Why to downweight Precision in nominator of F-beta when I actually want to upweight Precision? F-beta score's formula calculates like this:
$$
F_{\beta} = (1+ \beta^2) \frac{PR}{\beta^2P + R}
$$
However, according to some sources, in case I want to add more emphasis to Precision I should use beta < 1, and complementary, in case I want to add less emphasis to Precision than Recall, I should use beta > 1. This somehow seems me contrary to the purpose; why to downweight beta in the denominator when I actually want to assign more weight to Precision in the caluculation?
*Bonus question: either way the answer is for the question above, is there any particular formula to define beta if I want to assign different weights to Precision and Recall? Maybe in proportion to the cost difference in false negatives and false positives? Or simply just use beta=0.5 and beta=2 as a rule of thumb?
 A: By setting $\beta$ to $0$ we are effectively getting "just Precision" that is because the Recall multipliers cancel each other out and we are left with Precision only. By using a lower $\beta$ we do not down-weight Precision in any way, we are up-weighting as we allow it to dominate the fraction's final value through the numerator.

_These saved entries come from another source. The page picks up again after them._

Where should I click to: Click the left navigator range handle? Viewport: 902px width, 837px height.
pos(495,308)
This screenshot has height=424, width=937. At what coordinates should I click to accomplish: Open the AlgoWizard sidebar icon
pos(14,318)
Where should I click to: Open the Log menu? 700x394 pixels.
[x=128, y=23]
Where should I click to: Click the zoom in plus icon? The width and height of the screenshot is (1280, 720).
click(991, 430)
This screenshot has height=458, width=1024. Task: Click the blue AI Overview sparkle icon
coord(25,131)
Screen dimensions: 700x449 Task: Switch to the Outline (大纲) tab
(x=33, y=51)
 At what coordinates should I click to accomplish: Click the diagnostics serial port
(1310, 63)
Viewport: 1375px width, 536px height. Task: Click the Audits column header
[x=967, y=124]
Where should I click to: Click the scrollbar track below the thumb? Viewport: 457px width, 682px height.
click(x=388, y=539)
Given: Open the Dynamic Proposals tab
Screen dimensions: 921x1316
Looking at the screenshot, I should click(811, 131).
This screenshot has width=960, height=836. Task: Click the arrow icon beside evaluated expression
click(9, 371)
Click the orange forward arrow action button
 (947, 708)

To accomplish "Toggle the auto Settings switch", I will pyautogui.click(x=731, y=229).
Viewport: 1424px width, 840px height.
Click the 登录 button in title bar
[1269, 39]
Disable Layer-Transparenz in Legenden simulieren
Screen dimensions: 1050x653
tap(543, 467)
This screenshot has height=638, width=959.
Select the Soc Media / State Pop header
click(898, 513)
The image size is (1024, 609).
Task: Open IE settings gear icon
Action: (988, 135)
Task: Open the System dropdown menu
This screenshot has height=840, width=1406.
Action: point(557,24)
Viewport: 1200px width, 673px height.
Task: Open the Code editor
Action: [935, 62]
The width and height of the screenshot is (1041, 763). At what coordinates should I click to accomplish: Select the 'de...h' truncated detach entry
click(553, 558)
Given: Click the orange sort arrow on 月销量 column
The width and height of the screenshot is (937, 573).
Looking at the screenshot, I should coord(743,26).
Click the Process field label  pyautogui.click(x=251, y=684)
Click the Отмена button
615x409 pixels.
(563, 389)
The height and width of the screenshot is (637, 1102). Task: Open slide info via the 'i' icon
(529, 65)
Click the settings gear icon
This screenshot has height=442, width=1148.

If we already know the cost of our FP/FP we can directly use them. $\beta$ itself reflects our trade-off between Recall and Precision in the sense  of $\beta=\frac{\text{Recall}}{\text{Precision}}$; therefore the values of $0.5$ and $2$ merely reflect that we hypotheises that: "we value Precision twice as much as Recall" (for $\beta=0.5$) or "we value Recall twice as much as Precision" (for $\beta=2$). Obviously if we value them equally $\beta=1$ and we get our standard $F_1$ score.
Sasaki (2007) The truth of the F-measure presents this discussion very nicely in a formal manner where it grounds it firmly on van Rijsbergen's original 1979 work on Information Retrieval.